After upgrading both of my Macs to High Sierra 10.13.4, I was greeted by several alerts saying that an extension was blocked. OK. Fine. I knew this was coming. The problem for me was that when I went to the Security & Privacy preference pane, and clicked the Allow button, nothing happened. I tried logging out and logging back in, and rebooting. Neither worked. I then logged into a different admin account, and I was able to allow the extensions. I just wanted to pass this on in case anyone else runs into this issue. I haven't figured out exactly why my normal login account could not approve the extensions, but at least the solution was easy.



New Contributor II

Regarding Lego Mindstorms NXT issue, the Fantom.kext is indeed very very old and is missing the Team ID.

But according to this:

the Fantom.kext is not actually required, although the other parts from the legodriver.pkg are needed, so just use the nice script provided to skip the kext installation. (the script is not mine, so thanks goes to the creator!)
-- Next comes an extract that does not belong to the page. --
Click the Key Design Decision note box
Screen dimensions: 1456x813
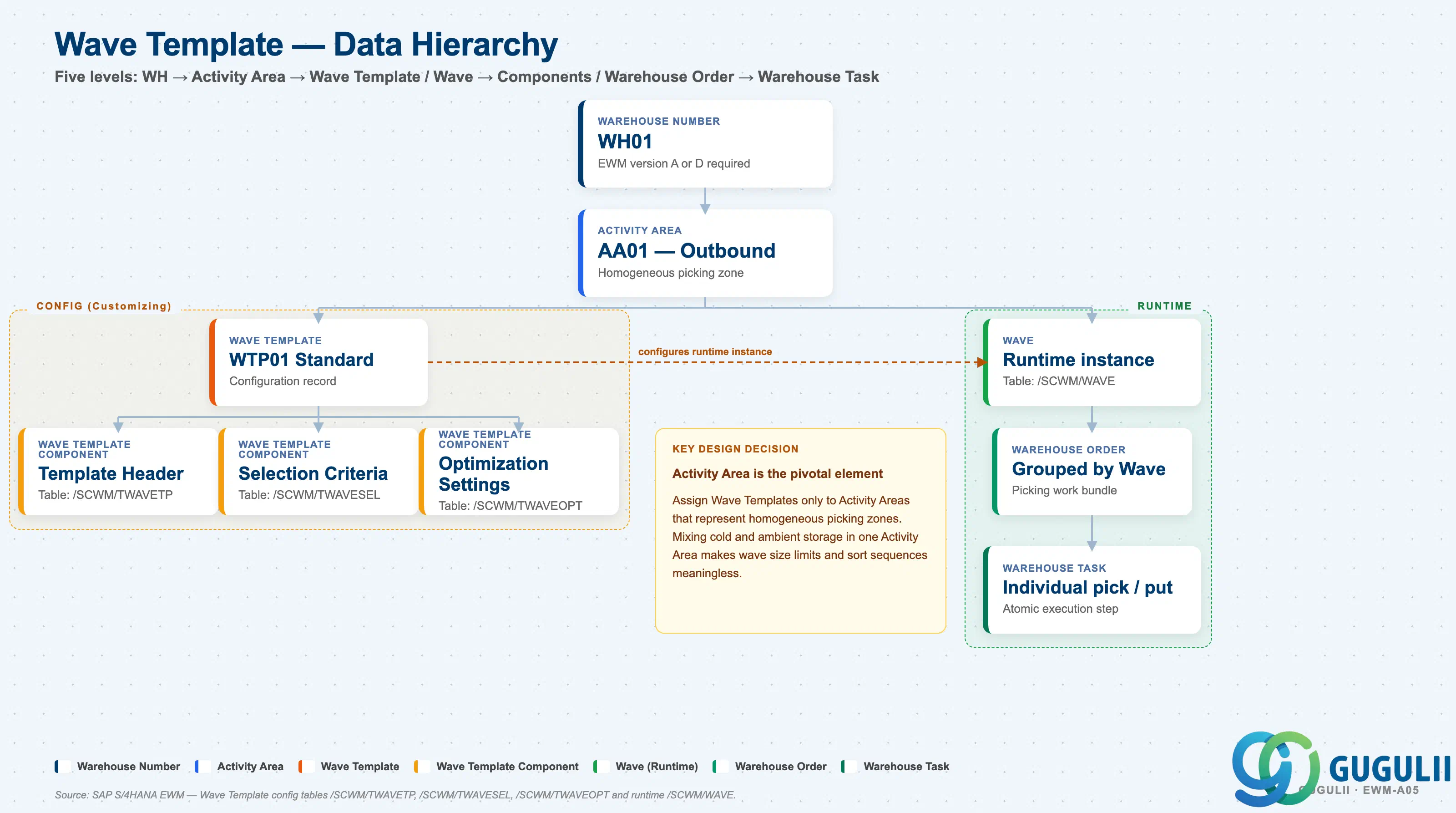pos(800,530)
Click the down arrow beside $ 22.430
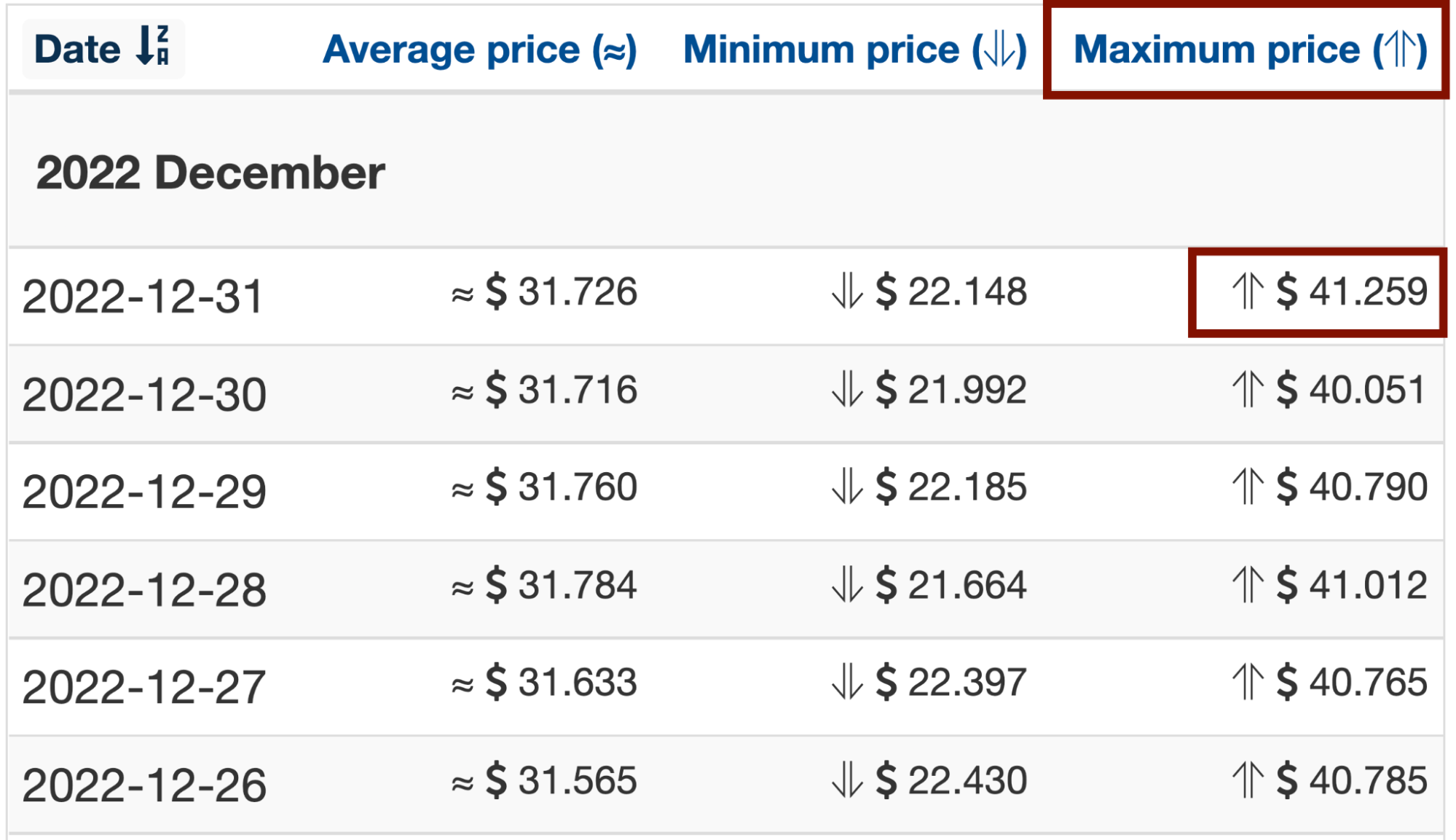 point(847,780)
So, my package installer for NXT (latest version 2.1.f6) is containing the following packages from the original dmg:

MindstormsEngi386Edu.pkg (it is called for installation when you run the MindstormsEngUnivEdu.pkg)
Mindstormsi386Edu.pkg (it is also called for installation when you run the MindstormsEngUnivEdu.pkg)

And I'm creating a package that will contain all the files above and will install (actually just copy them) to a temporary folder.
And then, either you can add a script to the package, but I prefer to create a script in JSS interface, that looks like this:

/usr/sbin/installer -pkg /path/to/temporary/folder/MindstormsUnivEdu.pkg -target /
/usr/sbin/installer -pkg /path/to/temporary/folder/MindstormsEngUnivEdu.pkg -target /
/path/to/temporary/folder/ /path/to/temporary/folder/legodriver.pkg
/bin/rm -rf /path/to/temporary/folder

*please note again that those 2 packages containing "i386" are not supposed to be installed manually, they are automatically called for installation from the MindstormsEngUnivEdu.pkg

Also, you will need to have Adobe Flash npapi preinstalled, otherwise when you run the first package to install (MindstormsUnivEdu.pkg) it will pop-up to install an old version of Flash found inside the package, and I didn't bother to find another way to suppress that.

I just tested it now on High Sierra 10.13.6, and it worked flawlessly, for a crappy old not updated app that is still required in some environments.

New Contributor II

@wryder not sure if this has been answered, but you can easily find the TEAM ID's for any application installed (that uses one) by opening up a terminal window and typing the following:
- sqlite3 /var/db/SystemPolicyConfiguration/KextPolicy
- (in the new sqlite prompt type) SELECT * FROM kext_policy;

Contributor III

How does one scope this? Will it hurt anything to apply to all computers (computer level) even if they already have approved kexts?
Thanks for any assistance.

Valued Contributor III

I would target 10.13 and higher Macs. I wouldn’t think it should affect already approved stuff, but I might test that. There is the option to allow users to approve their own on top of what is supplied in the profile.

Contributor III

I tried creating the profile and used the following settings and it kernel panic'd my test machine.
I have no idea why.
I was able to resolve by booting into user account in safe mode and manually allowing the kexts is system prefs.
Also, does anyone know how to reset so that we get the "allow" button back in system prefs?
Thanks for any assistance.

New Contributor III

We spent a few days trying to get this to work with Sophos Endpoint (ie Cloud). Submitted a ticket to Sophos and got this link.

Advisory: Apple MacOS 10.13 High Sierra Support

Not sure why they won't submit their KEXTs to Apple. This makes administering 700+ iMacs a nightmare. Good thing this happened during Winter Break.

Contributor II

@SFRANCIS004 That is crazy! I was able to get this working for Palo Alto Traps. Before I set up the KEXT in Jamf I had to manually approve, now, Traps installs without any interaction on the remote device. I'm testing out Cisco Anyconnect next, however, I have issues with the pkg where it's not installing correctly. One thing at a time.

Esteemed Contributor II

Myea, race condition...might want to have a look at...

Jamf slays the dreaded enrollment race condition #kudos


New Contributor III

When the KEXT, can you separate them out into individual config profiles or do they have to have everything listed in a single config profile?

Honored Contributor

@roethelbc I have a single config profile just for approved kexts. It is easy enough to add to it and push out as you encounter more that need to be approved.